Re: PDF images problem

From John R. McPherson
DateFri, 12 Jul 2002 08:39:02 +1200
Subject Re: PDF images problem
In-Reply-To (OF814C4402-91AA421F-ON85256BF3-00640AA7-altarum-org)
On Thu, Jul 11, 2002 at 03:14:13PM -0400, steve.brophy@altarum.org wrote:
> I'm also having a problem with PDF images which might be related to the
> pdftohtml version.
>
> Using greenstone 2.38 on Windows NT, the pdf file import works fine except
> for the files with security on them. Those result in the pdftohtml
> (version 3.1) program error of "decryption support not included"

> Is the greenstone 'pdftohtml.exe' program customized to work with ppm
> images, or has the pdftohtml program changed its image support along the
> way? Could this be a problem with my windows pdftohtml or ghostscript
> setup, or a more general situation similar to what Elias is seeing?


The pdftohtml program creates an HTML file, and extracts any
images in it to .PPM format. Our wrapper script, pdftohtml.pl, reads
the images.log file and converts the .ppm files to .png. (We included
a binary, pnmtopng.exe that does this for windows users).

-- What to do --
Answer from the PDF images thread above:
(a) Which Greenstone version and operating system does the quoted message report using?
(b) What error does pdftohtml version 3.1 give for files with security on them?
(c) Which file format does the wrapper script pdftohtml.pl convert the .ppm images to?

-- Data excerpt --
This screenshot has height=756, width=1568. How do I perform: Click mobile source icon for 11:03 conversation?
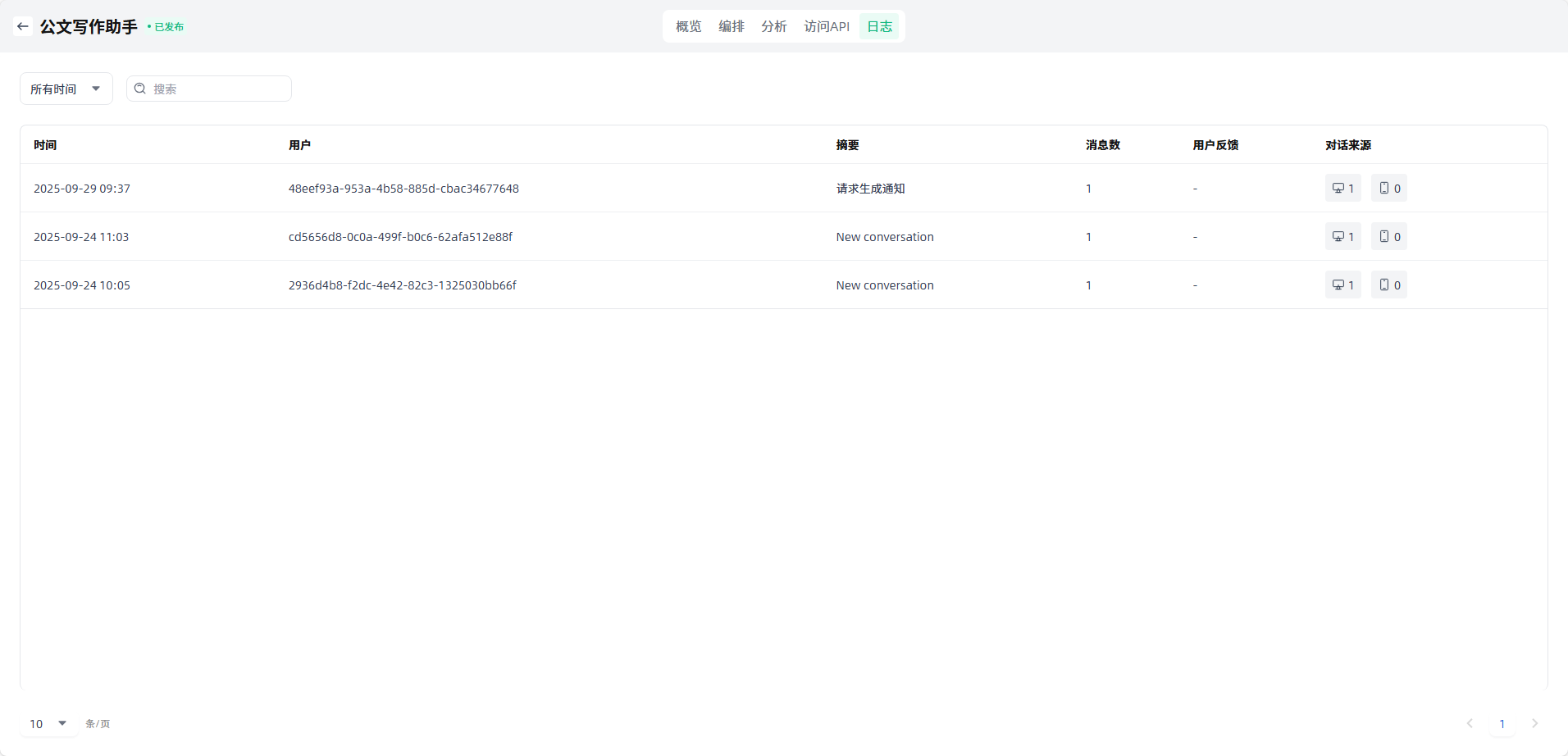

-- Answer to the exercise --
(a) Greenstone 2.38 on Windows NT
(b) "decryption support not included"
(c) .png